Protein has enjoyed a recent surge in popularity thanks to low-carb diet fads and weight loss and fitness trends - but it's always been indispensible to your health. Protein can be found in a wide range of foods, like lean meats, eggs and legumes. While most aren't labeled "superfoods," they certainly act as such, helping to rebuild and restore the body, from building bone and muscle tissue to making sure your cells are in top condition. It doesn't matter if you're trying to bulk up or slim down – protein is a vital part of your daily diet.
What Is Protein?
Proteins are found in your skin, bones, muscles and all your organ tissue. It is also found in the hemoglobin that carries the oxygen in your blood, hormones, and the enzymes that play a part in the body's crucial chemical reactions. Though protein malnutrition is generally not a problem in developed nations like the United States, eating too little can result in growth failure, loss of muscle mass, a suppressed immune system, and weakness of the heart and respiratory systems. There are at least 10,000 proteins at work in your body. And they constantly need to be refueled.

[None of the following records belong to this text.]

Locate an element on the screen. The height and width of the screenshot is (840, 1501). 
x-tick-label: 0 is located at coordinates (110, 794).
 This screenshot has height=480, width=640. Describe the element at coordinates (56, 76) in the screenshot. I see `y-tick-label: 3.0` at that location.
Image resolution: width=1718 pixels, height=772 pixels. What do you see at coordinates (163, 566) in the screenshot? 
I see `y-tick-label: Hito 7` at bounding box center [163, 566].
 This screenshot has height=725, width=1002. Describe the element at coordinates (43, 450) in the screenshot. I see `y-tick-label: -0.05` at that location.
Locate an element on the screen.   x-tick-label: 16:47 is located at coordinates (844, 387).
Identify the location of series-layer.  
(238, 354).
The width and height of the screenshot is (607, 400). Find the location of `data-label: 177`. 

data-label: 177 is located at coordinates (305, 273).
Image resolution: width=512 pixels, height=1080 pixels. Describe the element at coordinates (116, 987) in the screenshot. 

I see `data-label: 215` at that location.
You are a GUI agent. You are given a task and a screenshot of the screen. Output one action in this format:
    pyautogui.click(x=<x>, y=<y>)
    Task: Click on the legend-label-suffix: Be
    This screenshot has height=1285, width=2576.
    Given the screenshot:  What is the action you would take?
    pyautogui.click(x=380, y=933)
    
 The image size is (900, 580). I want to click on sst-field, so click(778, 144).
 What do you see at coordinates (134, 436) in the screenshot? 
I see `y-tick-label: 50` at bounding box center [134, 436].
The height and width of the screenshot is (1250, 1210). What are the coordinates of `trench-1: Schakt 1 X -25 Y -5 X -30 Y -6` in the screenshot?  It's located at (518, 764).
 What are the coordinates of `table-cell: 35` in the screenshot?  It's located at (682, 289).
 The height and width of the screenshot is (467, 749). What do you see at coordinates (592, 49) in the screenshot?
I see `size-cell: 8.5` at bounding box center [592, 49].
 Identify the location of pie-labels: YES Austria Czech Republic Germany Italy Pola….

Proteins: Complete and Incomplete
There are differences in the types of proteins you eat, some are "complete;" others are "incomplete," and you need them both. Proteins are made of 20 or so building blocks called amino acids. Complete proteins contain the 9 essential amino acids your body needs to build new proteins. Essential amino acids are ones the body can't produce on its own. Animal sources of protein tend to be complete. Other protein sources lack one or more of the essential amino acids; these are called incomplete proteins. These include fruits, vegetables, grains and nuts.
Because the body doesn't store amino acids, like it does with fat or carbohydrates, it needs a fresh supply of them every day to make new proteins. Complete and incomplete proteins play an equally important role in this process. The best way to get all the protein you need is to pick from wide and varied sources.